→ **YOUR ASSIGNMENT**: Would you set down every entry shown below, precisely as written?

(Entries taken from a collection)
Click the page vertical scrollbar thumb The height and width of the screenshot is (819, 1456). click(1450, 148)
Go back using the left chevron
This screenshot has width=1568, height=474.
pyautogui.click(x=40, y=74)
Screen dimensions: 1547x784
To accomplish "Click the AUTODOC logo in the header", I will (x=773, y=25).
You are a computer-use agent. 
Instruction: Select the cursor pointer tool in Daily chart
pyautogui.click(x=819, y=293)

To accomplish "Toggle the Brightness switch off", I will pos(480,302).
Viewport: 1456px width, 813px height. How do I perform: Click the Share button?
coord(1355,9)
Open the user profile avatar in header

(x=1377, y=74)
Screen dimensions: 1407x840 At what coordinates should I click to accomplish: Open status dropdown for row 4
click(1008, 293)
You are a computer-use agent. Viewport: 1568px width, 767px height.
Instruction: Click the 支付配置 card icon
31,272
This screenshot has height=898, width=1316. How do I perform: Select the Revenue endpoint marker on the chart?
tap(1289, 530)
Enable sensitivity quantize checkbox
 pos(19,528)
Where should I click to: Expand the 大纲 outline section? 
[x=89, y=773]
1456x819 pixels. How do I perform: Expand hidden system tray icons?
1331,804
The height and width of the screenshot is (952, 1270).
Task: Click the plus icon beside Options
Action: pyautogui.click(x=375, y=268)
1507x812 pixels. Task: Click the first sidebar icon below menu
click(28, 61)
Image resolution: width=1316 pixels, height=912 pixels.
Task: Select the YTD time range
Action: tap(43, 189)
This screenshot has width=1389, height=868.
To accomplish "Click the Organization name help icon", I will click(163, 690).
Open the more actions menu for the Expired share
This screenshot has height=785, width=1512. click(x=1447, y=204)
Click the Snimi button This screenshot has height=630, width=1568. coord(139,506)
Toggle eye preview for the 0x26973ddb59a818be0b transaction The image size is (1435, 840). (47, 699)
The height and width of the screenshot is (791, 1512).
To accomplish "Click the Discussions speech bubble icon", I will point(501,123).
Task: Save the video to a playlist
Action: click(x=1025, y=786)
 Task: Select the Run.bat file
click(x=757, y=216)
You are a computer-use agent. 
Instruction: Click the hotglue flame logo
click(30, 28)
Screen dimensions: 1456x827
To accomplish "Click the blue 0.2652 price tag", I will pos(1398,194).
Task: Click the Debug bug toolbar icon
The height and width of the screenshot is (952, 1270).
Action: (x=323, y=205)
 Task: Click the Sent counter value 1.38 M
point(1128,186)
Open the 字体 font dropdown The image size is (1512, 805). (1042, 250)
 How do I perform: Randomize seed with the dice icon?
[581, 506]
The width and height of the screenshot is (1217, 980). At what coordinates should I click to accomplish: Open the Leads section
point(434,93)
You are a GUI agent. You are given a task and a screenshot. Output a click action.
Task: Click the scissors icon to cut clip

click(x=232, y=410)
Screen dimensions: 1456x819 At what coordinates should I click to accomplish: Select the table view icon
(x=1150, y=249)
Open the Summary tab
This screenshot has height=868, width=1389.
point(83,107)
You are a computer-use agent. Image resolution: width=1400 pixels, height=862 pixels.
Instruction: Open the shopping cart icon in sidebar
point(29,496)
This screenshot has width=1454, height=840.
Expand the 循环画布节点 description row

→ **SOLUTION TO THE PROBLEM**:
Click the page vertical scrollbar thumb The height and width of the screenshot is (819, 1456). click(1450, 148)
Go back using the left chevron
This screenshot has width=1568, height=474.
pyautogui.click(x=40, y=74)
Screen dimensions: 1547x784
To accomplish "Click the AUTODOC logo in the header", I will (x=773, y=25).
You are a computer-use agent. 
Instruction: Select the cursor pointer tool in Daily chart
pyautogui.click(x=819, y=293)

To accomplish "Toggle the Brightness switch off", I will pos(480,302).
Viewport: 1456px width, 813px height. How do I perform: Click the Share button?
coord(1355,9)
Open the user profile avatar in header

(x=1377, y=74)
Screen dimensions: 1407x840 At what coordinates should I click to accomplish: Open status dropdown for row 4
click(1008, 293)
You are a computer-use agent. Viewport: 1568px width, 767px height.
Instruction: Click the 支付配置 card icon
31,272
This screenshot has height=898, width=1316. How do I perform: Select the Revenue endpoint marker on the chart?
tap(1289, 530)
Enable sensitivity quantize checkbox
 pos(19,528)
Where should I click to: Expand the 大纲 outline section? 
[x=89, y=773]
1456x819 pixels. How do I perform: Expand hidden system tray icons?
1331,804
The height and width of the screenshot is (952, 1270).
Task: Click the plus icon beside Options
Action: pyautogui.click(x=375, y=268)
1507x812 pixels. Task: Click the first sidebar icon below menu
click(28, 61)
Image resolution: width=1316 pixels, height=912 pixels.
Task: Select the YTD time range
Action: tap(43, 189)
This screenshot has width=1389, height=868.
To accomplish "Click the Organization name help icon", I will click(163, 690).
Open the more actions menu for the Expired share
This screenshot has height=785, width=1512. click(x=1447, y=204)
Click the Snimi button This screenshot has height=630, width=1568. coord(139,506)
Toggle eye preview for the 0x26973ddb59a818be0b transaction The image size is (1435, 840). (47, 699)
The height and width of the screenshot is (791, 1512).
To accomplish "Click the Discussions speech bubble icon", I will point(501,123).
Task: Save the video to a playlist
Action: click(x=1025, y=786)
 Task: Select the Run.bat file
click(x=757, y=216)
You are a computer-use agent. 
Instruction: Click the hotglue flame logo
click(30, 28)
Screen dimensions: 1456x827
To accomplish "Click the blue 0.2652 price tag", I will pos(1398,194).
Task: Click the Debug bug toolbar icon
The height and width of the screenshot is (952, 1270).
Action: (x=323, y=205)
 Task: Click the Sent counter value 1.38 M
point(1128,186)
Open the 字体 font dropdown The image size is (1512, 805). (1042, 250)
 How do I perform: Randomize seed with the dice icon?
[581, 506]
The width and height of the screenshot is (1217, 980). At what coordinates should I click to accomplish: Open the Leads section
point(434,93)
You are a GUI agent. You are given a task and a screenshot. Output a click action.
Task: Click the scissors icon to cut clip

click(x=232, y=410)
Screen dimensions: 1456x819 At what coordinates should I click to accomplish: Select the table view icon
(x=1150, y=249)
Open the Summary tab
This screenshot has height=868, width=1389.
point(83,107)
You are a computer-use agent. Image resolution: width=1400 pixels, height=862 pixels.
Instruction: Open the shopping cart icon in sidebar
point(29,496)
This screenshot has width=1454, height=840.
Expand the 循环画布节点 description row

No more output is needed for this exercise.